It is a costly affair. The American Dream is a pact with the devil, and, of course, opportunity comes at a price. Time and time again, sprawling American epics from The Godfather (1972) to There Will Be Blood (2007) have nailed in the same sinister motifs, so The Brutalist isn’t necessarily digging up earth-shattering revelations. That said, director Brady Corbet probes the foundation of the dream, particularly how this idea is concretized in postwar America. And what’s truly shocking about The Brutalist is not that it teaches us something new, but that it presents an America we recognize—hollowed out yet standing on the same eroded foundations.

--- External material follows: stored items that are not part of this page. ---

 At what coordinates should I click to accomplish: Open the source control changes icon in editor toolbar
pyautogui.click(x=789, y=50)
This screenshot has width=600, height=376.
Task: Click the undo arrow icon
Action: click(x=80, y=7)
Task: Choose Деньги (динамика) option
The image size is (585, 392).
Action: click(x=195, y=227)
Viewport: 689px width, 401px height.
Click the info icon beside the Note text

Its three-and-a-half-hour runtime is dedicated to an atmospheric exploration of American life—family, legacy, success, you name it—rather than anything concise. It does, however, set the tone immediately, commencing with a disorienting, upside-down shot of Lady Liberty as Adrien Brody’s László Tóth arrives in the United States from the ruins of WWII.

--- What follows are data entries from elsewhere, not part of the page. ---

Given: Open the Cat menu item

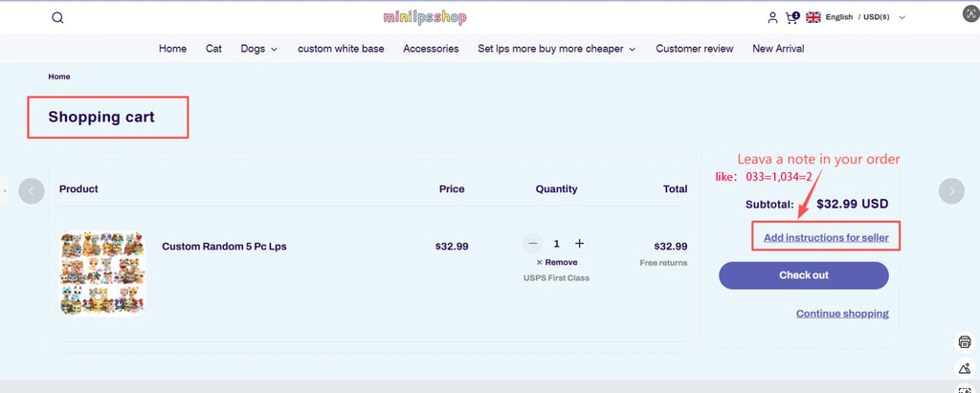Looking at the screenshot, I should (213, 49).
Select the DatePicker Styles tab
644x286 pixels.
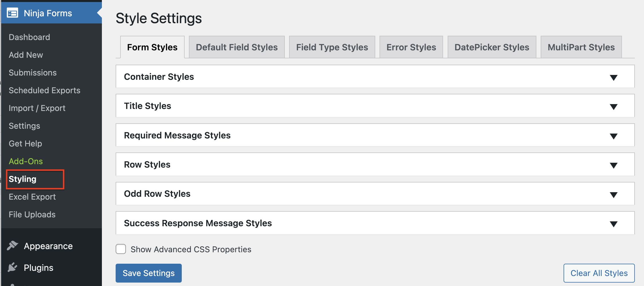pos(491,47)
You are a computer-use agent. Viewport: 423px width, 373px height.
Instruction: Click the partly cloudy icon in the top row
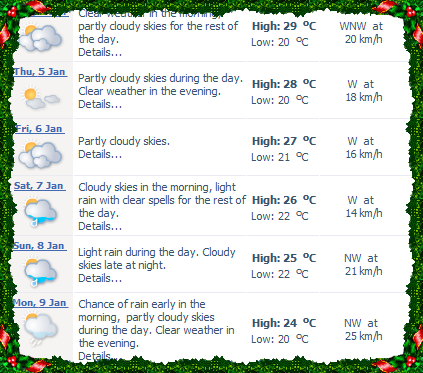click(x=40, y=38)
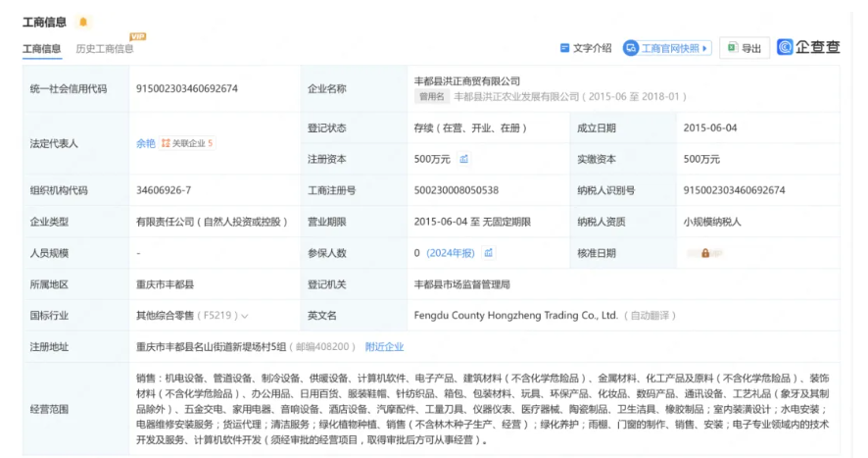Open the 工商官网快照 snapshot icon

point(631,48)
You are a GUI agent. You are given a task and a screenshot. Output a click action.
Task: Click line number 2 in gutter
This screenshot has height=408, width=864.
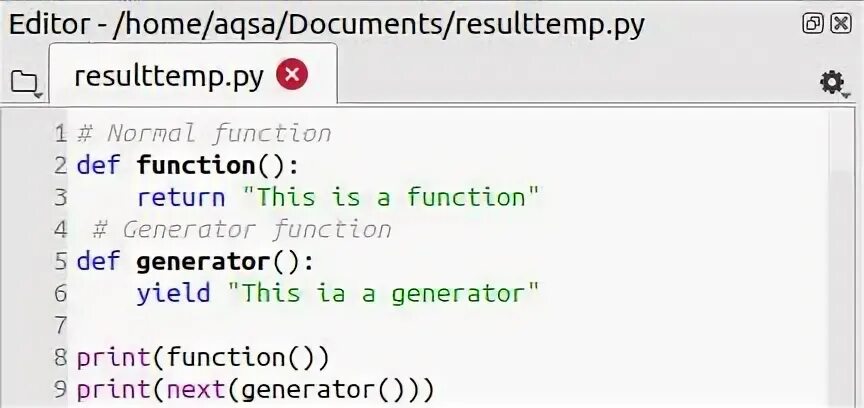point(60,165)
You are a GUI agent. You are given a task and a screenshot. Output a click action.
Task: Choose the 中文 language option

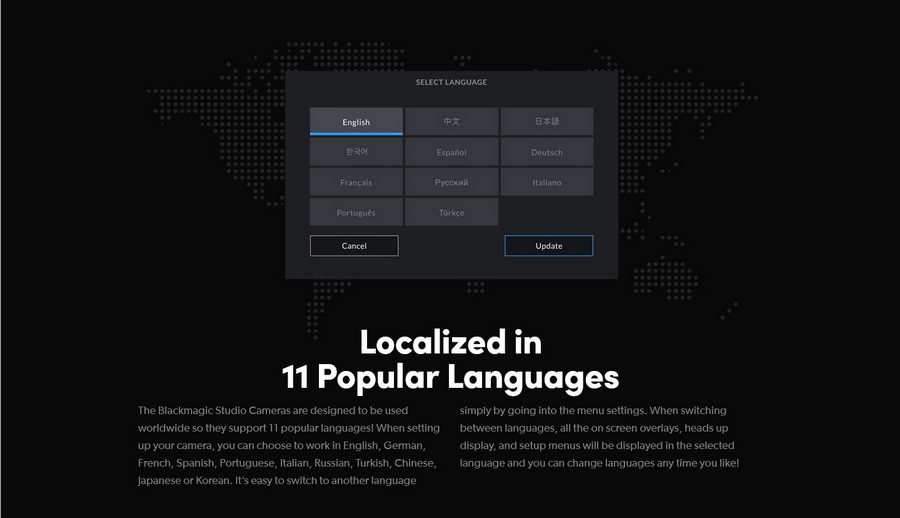451,121
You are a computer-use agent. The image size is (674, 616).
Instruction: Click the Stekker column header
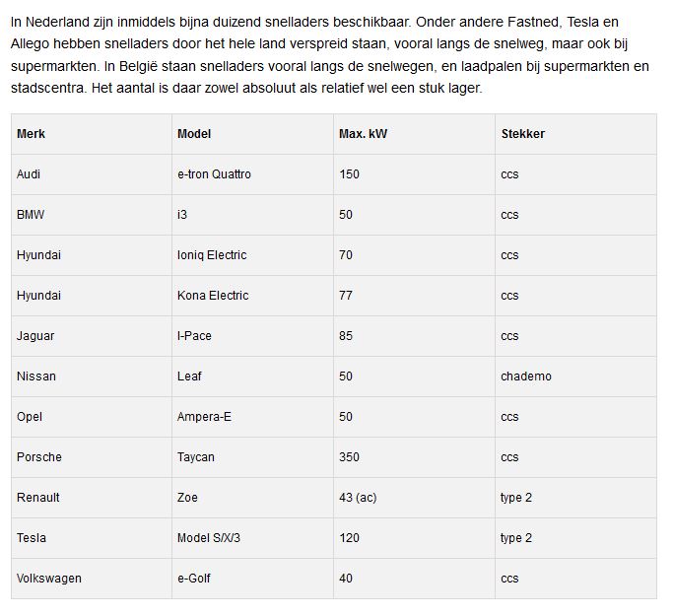pos(522,134)
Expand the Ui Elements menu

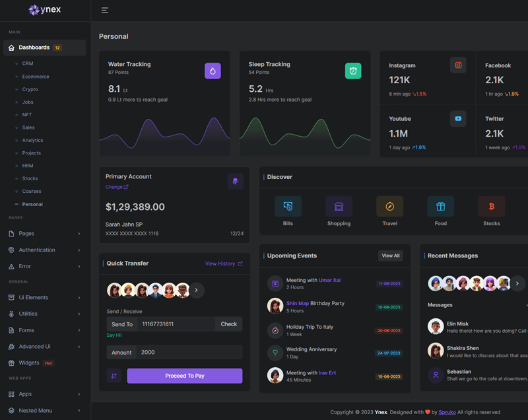point(45,297)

A Hungarian architect and Holocaust survivor, Tóth arrives destitute. He is only welcomed by his cousin, Attila (Alessandro Nivola)—who had Americanized not just his name but his business and his principles. Given a second chance, Tóth is helped by Attila to secure a job redesigning the library of Harrison Van Buren, a wealthy plutocrat played with a nefarious edge by Guy Pearce.
Van Buren is initially furious at the two men hired by his foolish son, Harry (Joe Alwyn). However, after researching Tóth’s esteemed European background, he has a change of heart. Van Buren proposes Tóth’s deal with the devil: Tóth will design a monumental community center featuring a church, library, gymnasium, and auditorium atop a hill in Pennsylvania.
This colossus costs Tóth everything as he battles for his art form against every odd: a volatile capitalist, drug addiction, and the uphill revival of his legacy. Like any quintessential American epic, the relentless pursuit comes at a steep cost to family, unraveling as his wife, Erzsébet (Felicity Jones), and orphaned niece, Zsófia (Raffey Cassidy), finally set foot in America.
The Brutalist is Corbet’s colossus: it’s a massive American epic that damns the ground we stand on. Corbet achieves this without leaning too heavily on his predecessors, instead forging a myth from the bedrock of this country’s brutal psyche. 215 min.